• **Assignment**:
Each record below needs to be set down again exactly.

Saved data entries
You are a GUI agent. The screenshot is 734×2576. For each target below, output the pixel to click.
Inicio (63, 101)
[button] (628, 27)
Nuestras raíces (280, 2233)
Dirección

• **Response to this task**:
You are a GUI agent. The screenshot is 734×2576. For each target below, output the pixel to click.
Inicio (63, 101)
[button] (628, 27)
Nuestras raíces (280, 2233)
Dirección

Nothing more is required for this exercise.